1) Please do not top-post on these lists

2) I did not get the exact reason this thread is different from [0]

3)

Your tests are using a busy loop with usleep which nowadays is
considered as bad practice.  There 3 of such places, and I think the
first two of them
can be replaced with injection point wait.

> +# Wait for the checkpoint to complete
> +my $checkpoint_complete = 0;
> +foreach my $i (0 .. 10 * $PostgreSQL::Test::Utils::timeout_default) {
> + if ($node->log_contains("checkpoint complete", $logstart)) {
> + $checkpoint_complete = 1;
> + last;
> + }
> + usleep(100_000);
> +}

4) There are comments from Robert, which are not covered [1].

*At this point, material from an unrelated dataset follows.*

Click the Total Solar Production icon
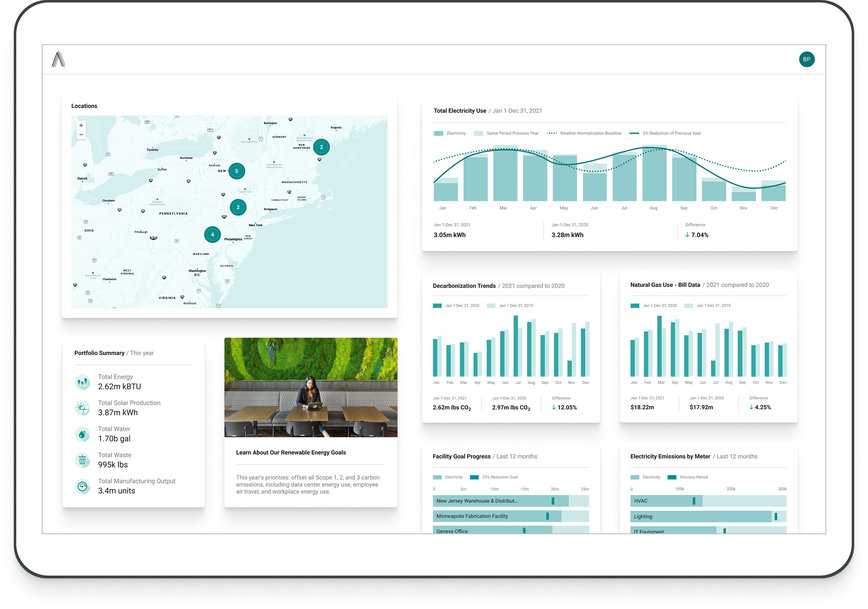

[0] https://www.postgresql.org/message-id/20231023232145.cmqe73stvivsmlhs%40awork3.anarazel.de
[1] https://www.postgresql.org/message-id/CA%2BTgmob1x7HMcWAb%3D6ep2cBuWuwpT-p9E7EmQegWFu6E8nKHeg%40mail.gmail.com


--
Best regards,
Kirill Reshke

Re: Fix crash during recovery when redo segment is missing

От

Michael Paquier

Дата:

04 декабря 2025 г., 11:48:59

On Thu, Dec 04, 2025 at 12:00:23PM +0500, Kirill Reshke wrote:
> Your tests are using a busy loop with usleep which nowadays is
> considered as bad practice.  There 3 of such places, and I think the
> first two of them
> can be replaced with injection point wait.

(This fell off my radar, apologies about that.)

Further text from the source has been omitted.